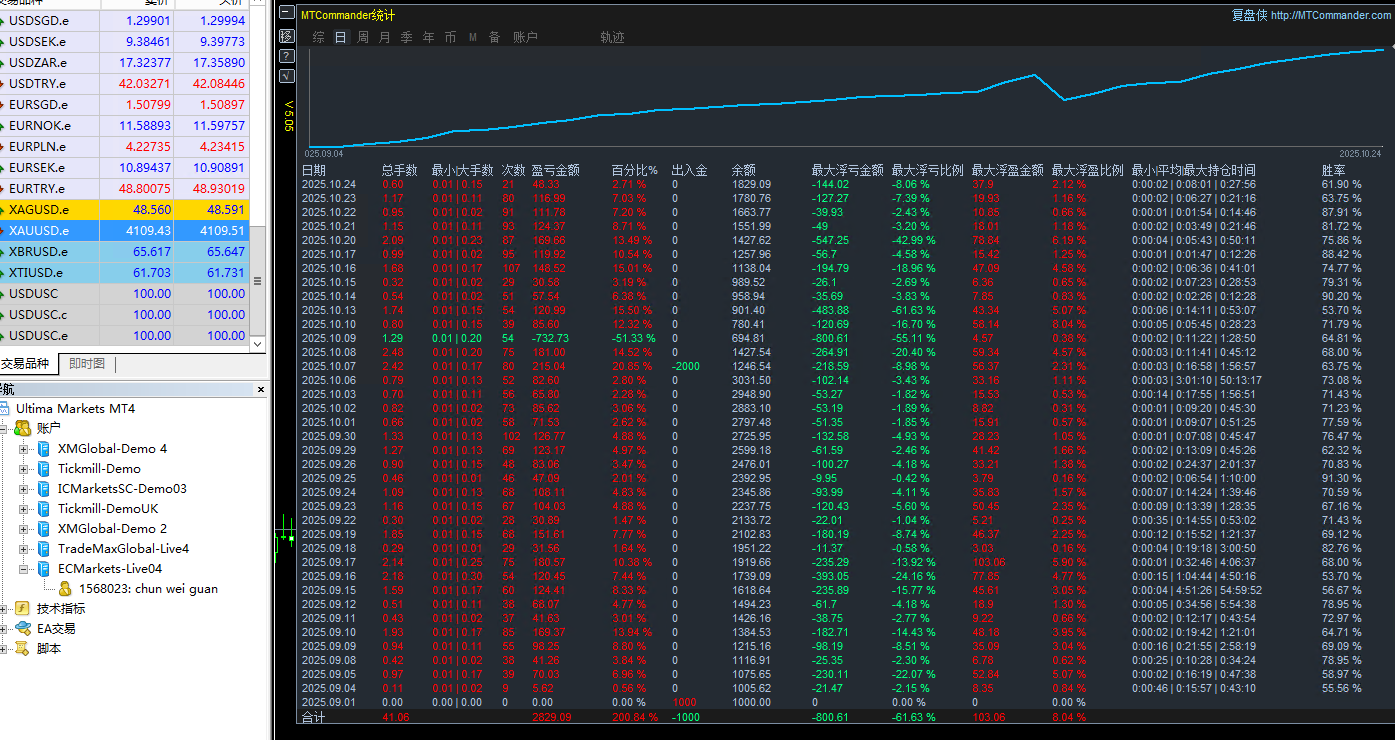Click the minus icon beside MTCommander统计 title
Image resolution: width=1395 pixels, height=740 pixels.
click(287, 14)
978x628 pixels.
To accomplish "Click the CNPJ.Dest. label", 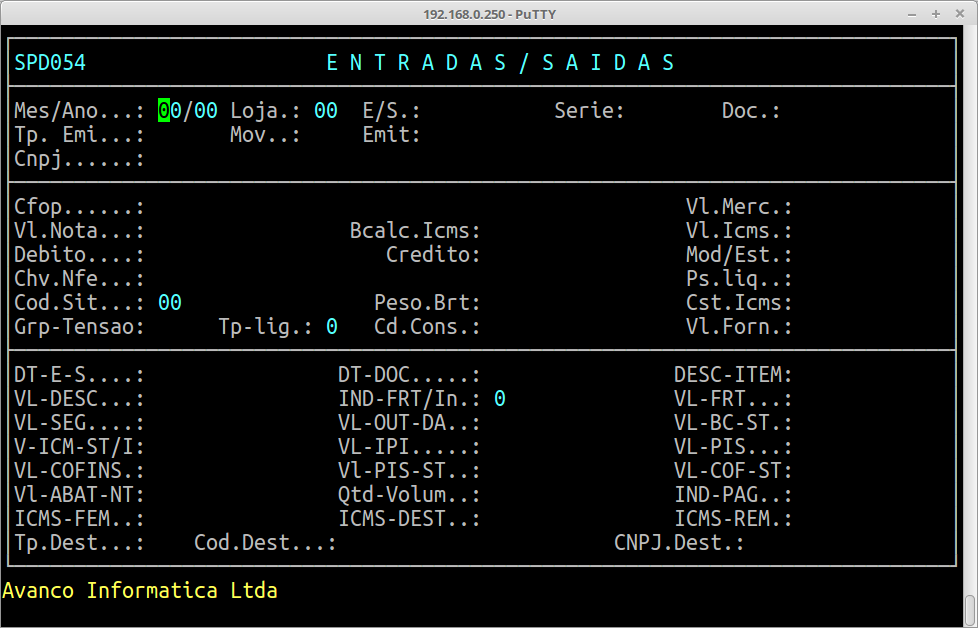I will (680, 543).
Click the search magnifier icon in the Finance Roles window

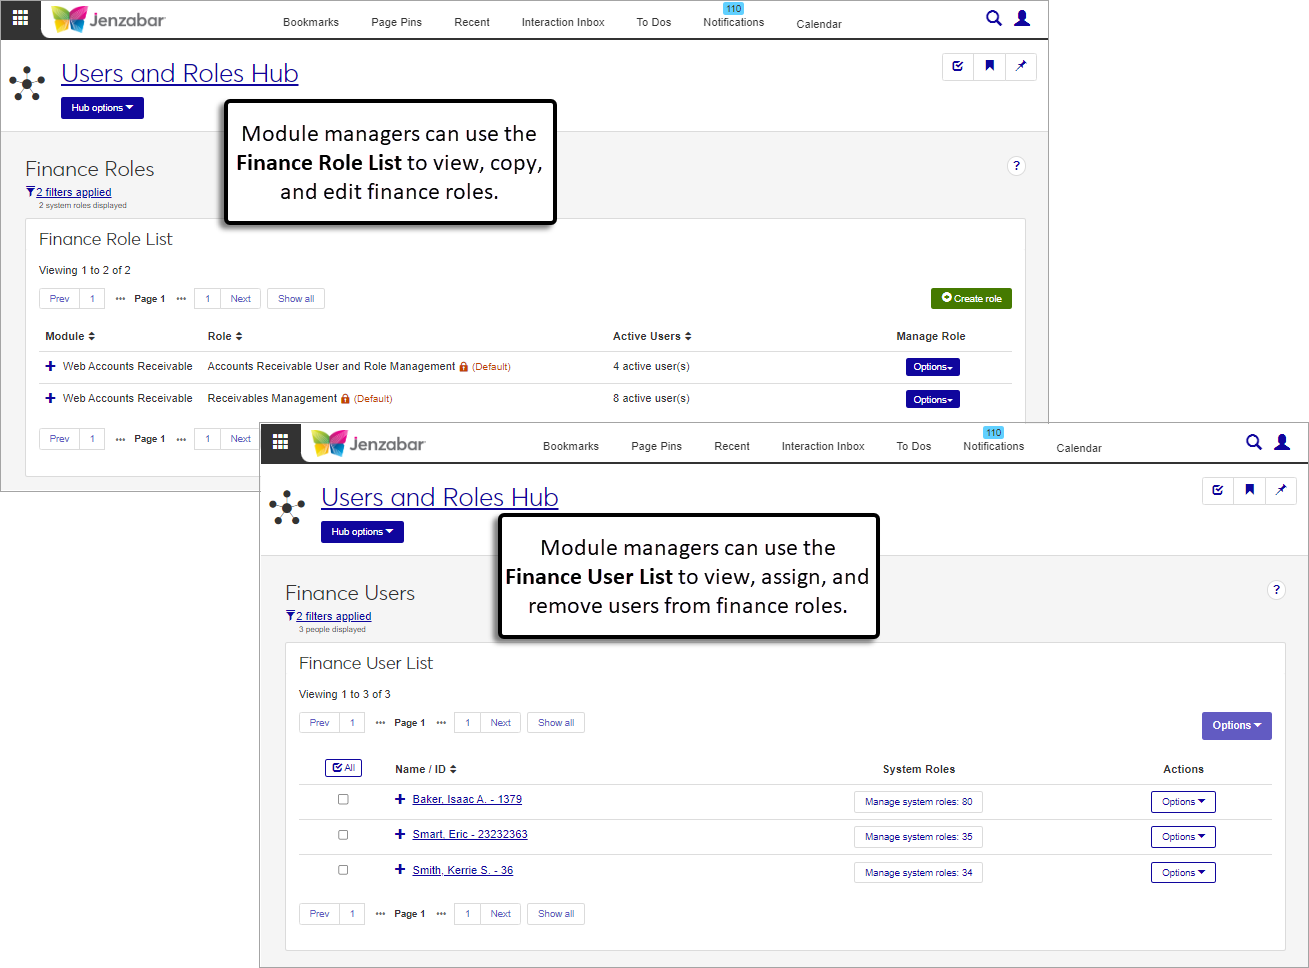coord(993,18)
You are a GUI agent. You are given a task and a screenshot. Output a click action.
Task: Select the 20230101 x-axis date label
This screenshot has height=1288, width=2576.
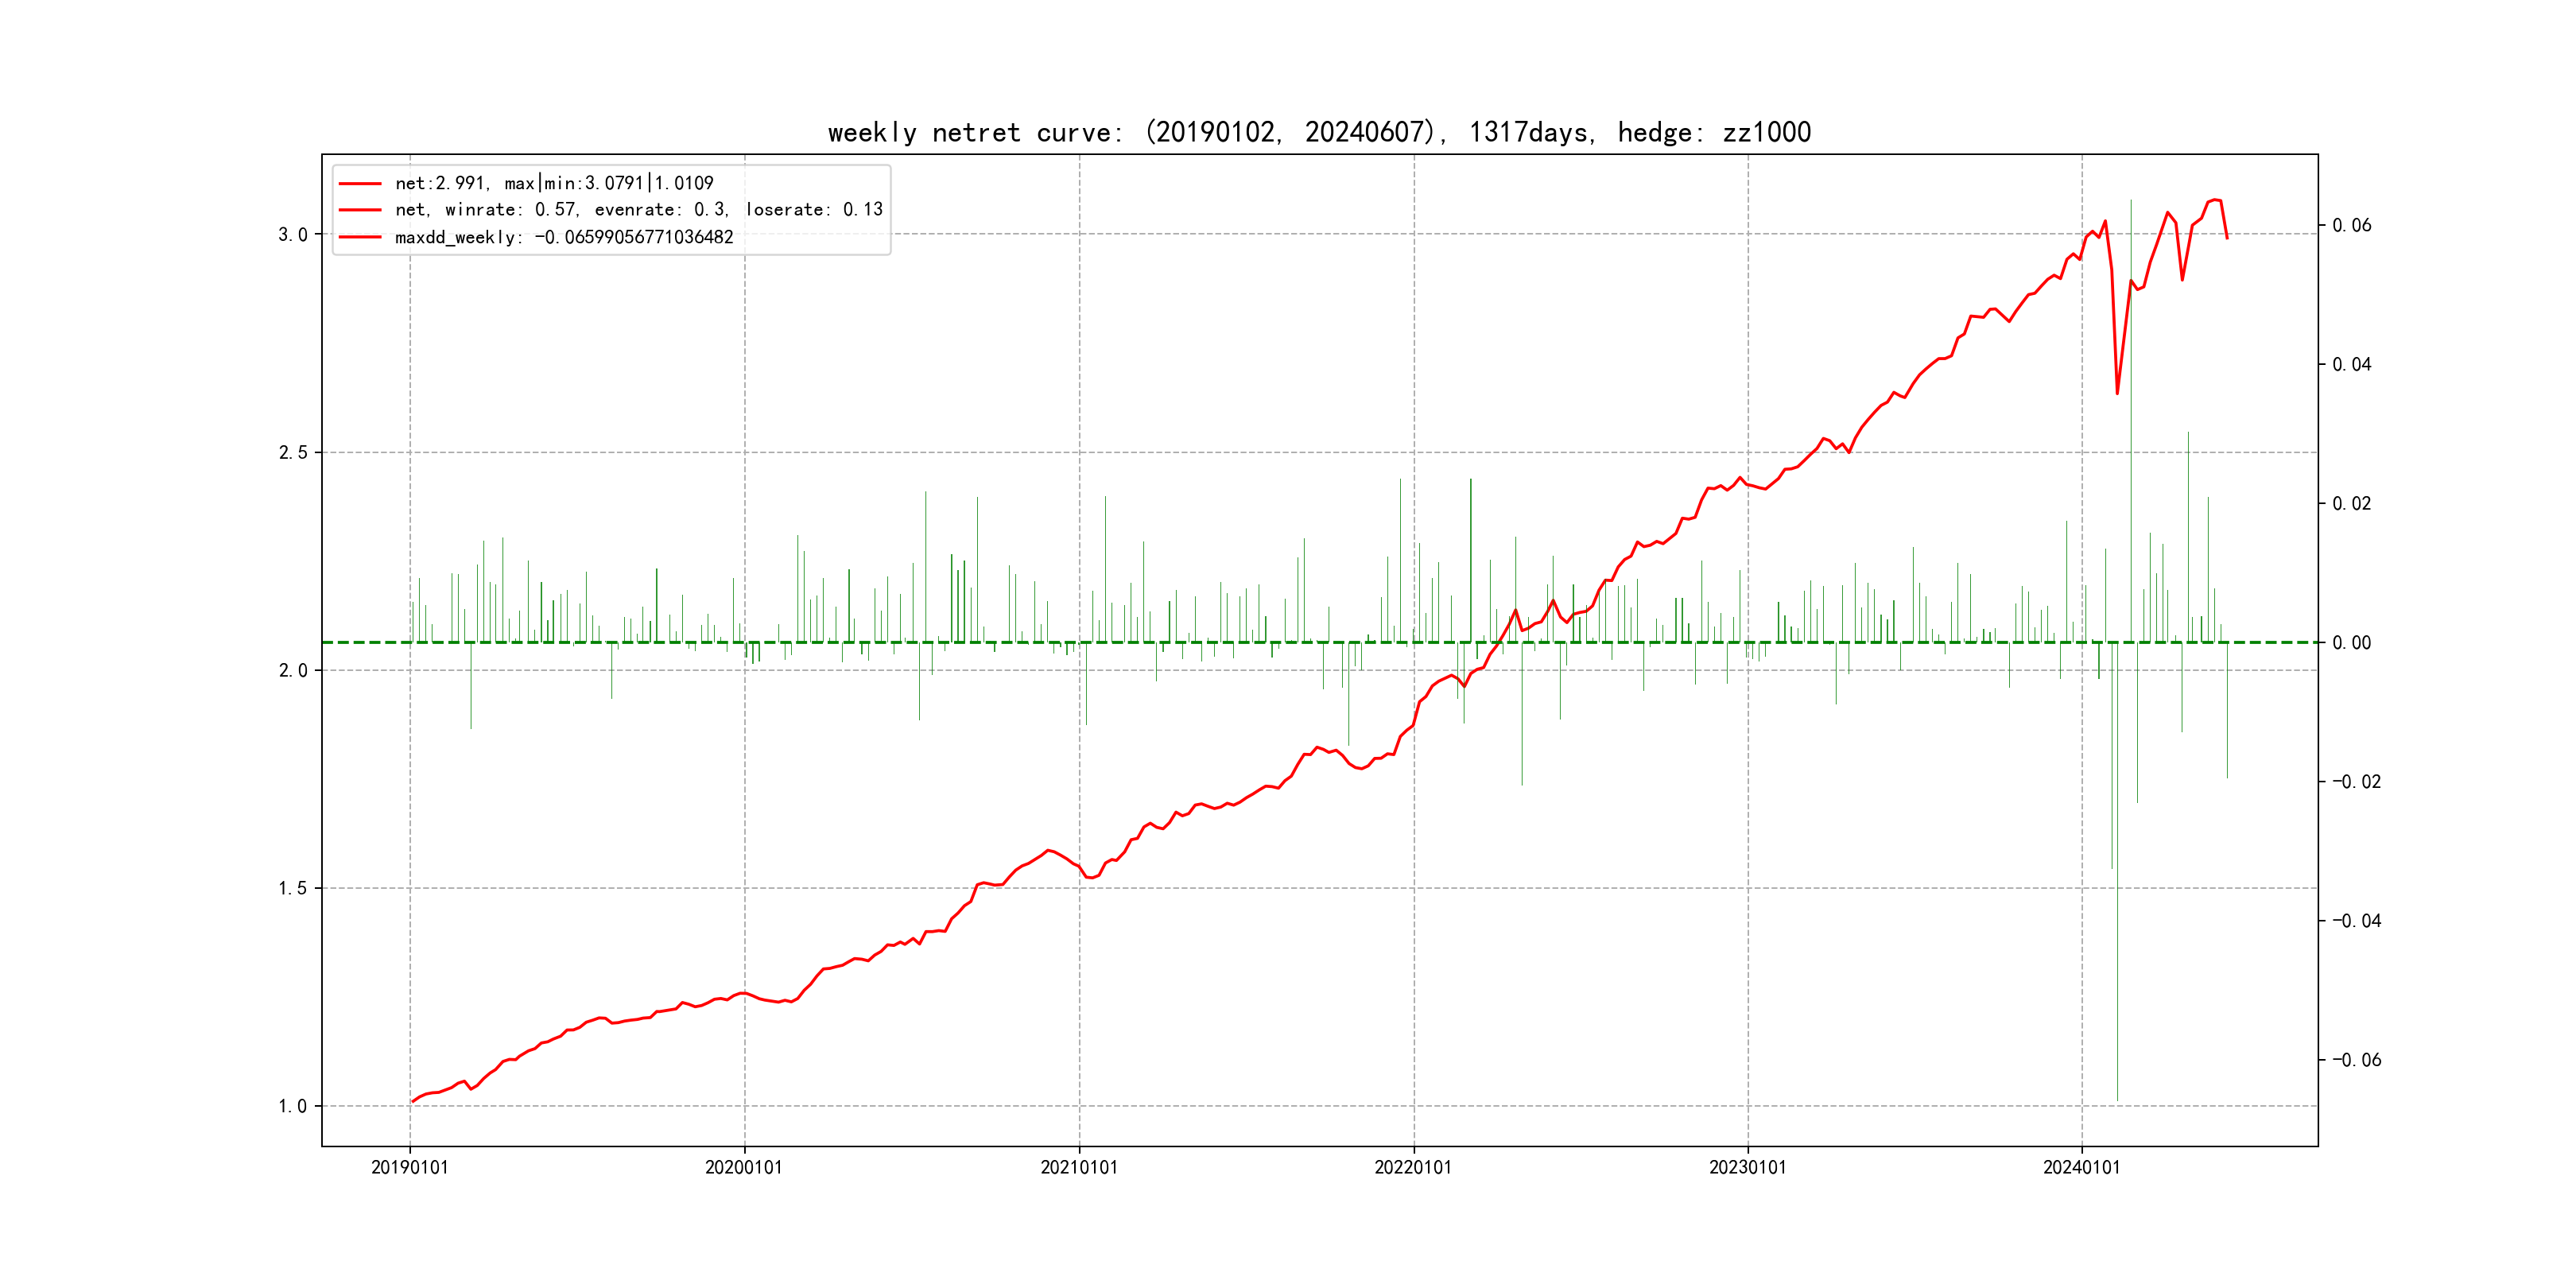click(1747, 1168)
────────────────
§ **Exercise aim**:
Please count the lines in the entries above that contain the string "width", with case counting, and reply with only the number.

§ **Response below**:
2